The single most dominant factor is ‘wait time’.
Most of a ticket’s lifecycle is spent waiting in a queue until someone becomes available to attend to it. And if the ticket is transferred between groups and assignees, then each transfer triggers another wait in the queue.
When I explain this, people can understand and relate to it because they can imagine themselves waiting in queues or simply stuck in heavy traffic, but it’s hard to get a grasp on ITSM ticket queues – because you don’t see them. They don’t pile up in anyone’s office. They are intangible and go unnoticed.
Similarly, what is the single most important factor affecting the time it would take you to commute into any metropolitan area? Everybody gets that one – traffic. A journey that may take a few minutes early Saturday morning may take hours during rush hour. Again, it’s the wait time, getting stuck in traffic jams and moving along slowly.
Like traffic congestion, ticket congestion is the single most dominant factor determining ITSM MTTR (Mean Time to Resolve). When tickets pile up, queues are created and the system slows down.
To speed up the system, you need to identify and relieve the congestion bottlenecks. This concept introduced by Eliyahu M. Goldratt in the mid 80s is known as the Theory of Constraints (TOC) and has revolutionized manufacturing and supply chain operations. Eventually, TOC influenced Software Engineering with the advent of DevOps as an approach to optimize against the most dominant constraints in the software delivery processes. However, TOC never reached ITSM.

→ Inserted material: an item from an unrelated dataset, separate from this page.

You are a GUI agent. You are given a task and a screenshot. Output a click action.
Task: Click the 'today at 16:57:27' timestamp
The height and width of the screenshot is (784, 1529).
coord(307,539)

Another management philosophy that revolutionized the world is The Toyota Production System (TPS), born in the 1930s and evolved as “Lean Manufacturing” in the late 1980’s. Lean too, had a revolutionary impact on Software Engineering with the advent of Agile. But neither TOC nor Lean have had a substantial impact on ITSM.
As an Industrial Engineer, inspired by these philosophies and holding various executive IT Delivery positions, I have been practicing TOC and Lean, and looking for ways to apply them at scale. I wondered why ITSM is lagging behind while other industries are making quantum leaps?

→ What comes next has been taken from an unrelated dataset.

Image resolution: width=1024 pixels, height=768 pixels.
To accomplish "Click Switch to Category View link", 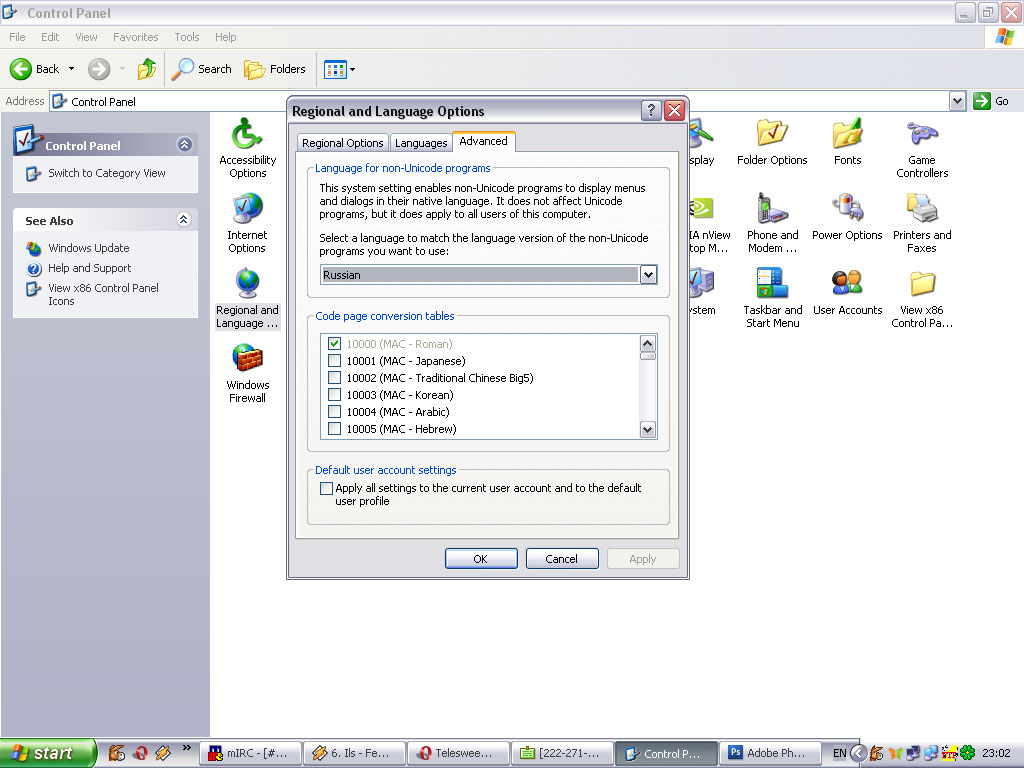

There are good reasons why TOC and Lean are so difficult to apply to ITSM, and now that we’ve cracked it, we can look back and explain:
Information Technology Service Management is probably the most diverse and complex form of service management practice on the planet. An IT organization in a typical enterprise manages hundreds and thousands of different applications, devices and services. There are numerous technology stacks and layers that interconnect and integrate with each other. The knowledge base required to maintain all these elements is vast and requires people from different skills sets. Employees, contractors, managed services providers, software vendors, saas vendors, on-shore, near-shore, off-shore, follow – the sun bots. You name it, IT has it. And this kaleidoscope of people and technology is on the constant move. New technologies, upgrades, new applications. Learning curves and compatibility issues – it never stabilizes. It never reaches a steady state, and you cannot standardize it.
When you analyze business processes in any form of delivery management, you find a ‘Happy Path’ (a.k.a ‘Happy Flow’). The happy path is the scenario that works out in the easiest and best way possible for the business. It is generally free of exceptions and features a ‘normal’ progression of events. ITSM Delivery does not have a ‘Happy Path’. Instead ITSM delivery has numerous Process Patterns corresponding to the variety of applications, services and devices. ITSM delivery is a Stochastic system, having a random probability distribution or pattern that may be analyzed statistically but could not be predicted precisely. Not until the advent of Business Process Mining combined with Artificial Intelligence.
“Since the strength of the chain is determined by the weakest link, then the first step to improve an organization must be to identify the weakest link.”
Eliyahu M. Goldratt
Swish.ai was founded with the idea of harnessing big data and data science technologies as innovative enablers for the successful application of TOC and Lean methodologies to IT Delivery.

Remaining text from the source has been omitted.